** Try it **
Write out each entry word for word.

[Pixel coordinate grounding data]
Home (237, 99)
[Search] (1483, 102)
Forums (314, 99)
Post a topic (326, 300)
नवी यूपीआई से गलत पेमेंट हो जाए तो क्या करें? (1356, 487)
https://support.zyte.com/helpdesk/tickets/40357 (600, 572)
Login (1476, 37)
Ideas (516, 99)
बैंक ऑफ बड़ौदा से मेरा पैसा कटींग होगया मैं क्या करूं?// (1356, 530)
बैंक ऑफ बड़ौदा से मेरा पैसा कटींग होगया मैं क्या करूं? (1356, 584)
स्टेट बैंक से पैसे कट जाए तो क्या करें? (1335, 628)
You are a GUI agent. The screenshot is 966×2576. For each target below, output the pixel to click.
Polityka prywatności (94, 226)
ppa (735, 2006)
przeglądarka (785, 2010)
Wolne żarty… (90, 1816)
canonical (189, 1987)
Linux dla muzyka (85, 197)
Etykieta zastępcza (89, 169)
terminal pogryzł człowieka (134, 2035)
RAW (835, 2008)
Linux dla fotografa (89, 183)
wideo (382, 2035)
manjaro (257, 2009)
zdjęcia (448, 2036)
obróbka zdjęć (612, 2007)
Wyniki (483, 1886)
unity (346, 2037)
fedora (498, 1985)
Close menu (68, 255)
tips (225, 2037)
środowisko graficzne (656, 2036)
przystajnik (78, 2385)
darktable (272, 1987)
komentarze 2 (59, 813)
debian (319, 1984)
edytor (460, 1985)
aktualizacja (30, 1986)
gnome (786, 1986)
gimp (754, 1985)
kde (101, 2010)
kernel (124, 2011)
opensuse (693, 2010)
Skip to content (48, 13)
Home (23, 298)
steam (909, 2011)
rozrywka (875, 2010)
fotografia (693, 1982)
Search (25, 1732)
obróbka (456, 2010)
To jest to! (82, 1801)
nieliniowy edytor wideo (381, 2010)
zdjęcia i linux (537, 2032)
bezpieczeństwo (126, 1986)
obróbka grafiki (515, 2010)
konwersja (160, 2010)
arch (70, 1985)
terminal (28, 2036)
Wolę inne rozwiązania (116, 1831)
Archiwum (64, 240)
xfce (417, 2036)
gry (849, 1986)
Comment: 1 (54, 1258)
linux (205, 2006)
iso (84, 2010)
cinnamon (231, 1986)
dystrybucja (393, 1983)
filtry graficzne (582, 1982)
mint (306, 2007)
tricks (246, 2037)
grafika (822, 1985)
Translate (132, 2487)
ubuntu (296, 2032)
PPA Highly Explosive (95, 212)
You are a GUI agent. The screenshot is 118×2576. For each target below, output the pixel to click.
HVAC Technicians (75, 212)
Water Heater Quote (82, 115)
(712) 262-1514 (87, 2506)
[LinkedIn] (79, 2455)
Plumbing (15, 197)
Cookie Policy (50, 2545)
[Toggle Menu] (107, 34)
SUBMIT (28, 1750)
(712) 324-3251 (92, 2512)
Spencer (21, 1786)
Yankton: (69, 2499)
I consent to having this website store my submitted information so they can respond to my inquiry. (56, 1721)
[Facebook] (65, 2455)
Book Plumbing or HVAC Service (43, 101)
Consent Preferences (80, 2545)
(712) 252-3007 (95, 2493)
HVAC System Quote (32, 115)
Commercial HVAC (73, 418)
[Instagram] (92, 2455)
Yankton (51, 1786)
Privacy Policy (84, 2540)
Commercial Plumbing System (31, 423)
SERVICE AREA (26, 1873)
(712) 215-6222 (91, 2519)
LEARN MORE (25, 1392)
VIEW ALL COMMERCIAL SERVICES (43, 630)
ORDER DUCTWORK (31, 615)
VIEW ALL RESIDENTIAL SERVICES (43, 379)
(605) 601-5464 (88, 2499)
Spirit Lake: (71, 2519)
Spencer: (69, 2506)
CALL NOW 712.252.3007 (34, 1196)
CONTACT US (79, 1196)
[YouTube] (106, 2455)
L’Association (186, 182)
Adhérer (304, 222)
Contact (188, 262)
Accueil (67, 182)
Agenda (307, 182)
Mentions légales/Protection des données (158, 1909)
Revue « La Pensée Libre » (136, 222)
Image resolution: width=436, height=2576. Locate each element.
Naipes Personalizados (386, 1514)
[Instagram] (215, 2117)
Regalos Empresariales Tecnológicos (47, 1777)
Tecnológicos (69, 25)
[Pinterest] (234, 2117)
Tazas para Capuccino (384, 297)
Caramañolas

** Task solution **
Home (237, 99)
[Search] (1483, 102)
Forums (314, 99)
Post a topic (326, 300)
नवी यूपीआई से गलत पेमेंट हो जाए तो क्या करें? (1356, 487)
https://support.zyte.com/helpdesk/tickets/40357 (600, 572)
Login (1476, 37)
Ideas (516, 99)
बैंक ऑफ बड़ौदा से मेरा पैसा कटींग होगया मैं क्या करूं?// (1356, 530)
बैंक ऑफ बड़ौदा से मेरा पैसा कटींग होगया मैं क्या करूं? (1356, 584)
स्टेट बैंक से पैसे कट जाए तो क्या करें? (1335, 628)
You are a GUI agent. The screenshot is 966×2576. For each target below, output the pixel to click.
Polityka prywatności (94, 226)
ppa (735, 2006)
przeglądarka (785, 2010)
Wolne żarty… (90, 1816)
canonical (189, 1987)
Linux dla muzyka (85, 197)
Etykieta zastępcza (89, 169)
terminal pogryzł człowieka (134, 2035)
RAW (835, 2008)
Linux dla fotografa (89, 183)
wideo (382, 2035)
manjaro (257, 2009)
zdjęcia (448, 2036)
obróbka zdjęć (612, 2007)
Wyniki (483, 1886)
unity (346, 2037)
fedora (498, 1985)
Close menu (68, 255)
tips (225, 2037)
środowisko graficzne (656, 2036)
przystajnik (78, 2385)
darktable (272, 1987)
komentarze 2 (59, 813)
debian (319, 1984)
edytor (460, 1985)
aktualizacja (30, 1986)
gnome (786, 1986)
gimp (754, 1985)
kde (101, 2010)
kernel (124, 2011)
opensuse (693, 2010)
Skip to content (48, 13)
Home (23, 298)
steam (909, 2011)
rozrywka (875, 2010)
fotografia (693, 1982)
Search (25, 1732)
obróbka (456, 2010)
To jest to! (82, 1801)
nieliniowy edytor wideo (381, 2010)
zdjęcia i linux (537, 2032)
bezpieczeństwo (126, 1986)
obróbka grafiki (515, 2010)
konwersja (160, 2010)
arch (70, 1985)
terminal (28, 2036)
Wolę inne rozwiązania (116, 1831)
Archiwum (64, 240)
xfce (417, 2036)
gry (849, 1986)
Comment: 1 (54, 1258)
linux (205, 2006)
iso (84, 2010)
cinnamon (231, 1986)
dystrybucja (393, 1983)
filtry graficzne (582, 1982)
mint (306, 2007)
tricks (246, 2037)
grafika (822, 1985)
Translate (132, 2487)
ubuntu (296, 2032)
PPA Highly Explosive (95, 212)
You are a GUI agent. The screenshot is 118×2576. For each target below, output the pixel to click.
HVAC Technicians (75, 212)
Water Heater Quote (82, 115)
(712) 262-1514 (87, 2506)
[LinkedIn] (79, 2455)
Plumbing (15, 197)
Cookie Policy (50, 2545)
[Toggle Menu] (107, 34)
SUBMIT (28, 1750)
(712) 324-3251 (92, 2512)
Spencer (21, 1786)
Yankton: (69, 2499)
I consent to having this website store my submitted information so they can respond to my inquiry. (56, 1721)
[Facebook] (65, 2455)
Book Plumbing or HVAC Service (43, 101)
Consent Preferences (80, 2545)
(712) 252-3007 (95, 2493)
HVAC System Quote (32, 115)
Commercial HVAC (73, 418)
[Instagram] (92, 2455)
Yankton (51, 1786)
Privacy Policy (84, 2540)
Commercial Plumbing System (31, 423)
SERVICE AREA (26, 1873)
(712) 215-6222 (91, 2519)
LEARN MORE (25, 1392)
VIEW ALL COMMERCIAL SERVICES (43, 630)
ORDER DUCTWORK (31, 615)
VIEW ALL RESIDENTIAL SERVICES (43, 379)
(605) 601-5464 (88, 2499)
Spirit Lake: (71, 2519)
Spencer: (69, 2506)
CALL NOW 712.252.3007 (34, 1196)
CONTACT US (79, 1196)
[YouTube] (106, 2455)
L’Association (186, 182)
Adhérer (304, 222)
Contact (188, 262)
Accueil (67, 182)
Agenda (307, 182)
Mentions légales/Protection des données (158, 1909)
Revue « La Pensée Libre » (136, 222)
Image resolution: width=436, height=2576. Locate each element.
Naipes Personalizados (386, 1514)
[Instagram] (215, 2117)
Regalos Empresariales Tecnológicos (47, 1777)
Tecnológicos (69, 25)
[Pinterest] (234, 2117)
Tazas para Capuccino (384, 297)
Caramañolas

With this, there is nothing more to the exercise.